Copy, without any change, the lines from the one that holds "View Mike Johnson favorability page" through the final line of the material below.
################
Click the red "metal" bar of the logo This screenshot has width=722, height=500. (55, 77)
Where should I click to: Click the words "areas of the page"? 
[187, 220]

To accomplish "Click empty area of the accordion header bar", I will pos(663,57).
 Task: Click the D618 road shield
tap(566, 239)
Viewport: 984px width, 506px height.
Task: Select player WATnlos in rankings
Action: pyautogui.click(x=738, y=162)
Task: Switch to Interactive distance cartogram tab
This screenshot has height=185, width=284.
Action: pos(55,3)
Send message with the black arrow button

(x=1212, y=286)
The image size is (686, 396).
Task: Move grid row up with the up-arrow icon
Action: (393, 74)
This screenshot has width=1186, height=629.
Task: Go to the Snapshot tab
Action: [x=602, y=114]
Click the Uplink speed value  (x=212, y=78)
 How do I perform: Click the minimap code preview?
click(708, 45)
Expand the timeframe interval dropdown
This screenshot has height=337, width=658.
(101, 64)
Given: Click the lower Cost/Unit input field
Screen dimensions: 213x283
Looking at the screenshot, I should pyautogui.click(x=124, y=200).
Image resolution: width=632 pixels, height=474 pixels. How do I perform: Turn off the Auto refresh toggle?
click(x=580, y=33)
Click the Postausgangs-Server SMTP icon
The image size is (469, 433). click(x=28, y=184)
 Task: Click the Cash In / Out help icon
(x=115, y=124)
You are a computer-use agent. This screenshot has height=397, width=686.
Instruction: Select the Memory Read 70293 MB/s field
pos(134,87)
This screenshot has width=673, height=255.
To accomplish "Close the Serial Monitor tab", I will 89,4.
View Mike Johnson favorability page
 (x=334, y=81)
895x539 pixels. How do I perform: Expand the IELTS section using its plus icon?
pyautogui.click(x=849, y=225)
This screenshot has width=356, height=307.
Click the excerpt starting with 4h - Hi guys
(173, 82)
################
▶ [RESULT OF THIS TASK]
View Mike Johnson favorability page
 (x=334, y=81)
895x539 pixels. How do I perform: Expand the IELTS section using its plus icon?
pyautogui.click(x=849, y=225)
This screenshot has width=356, height=307.
Click the excerpt starting with 4h - Hi guys
(173, 82)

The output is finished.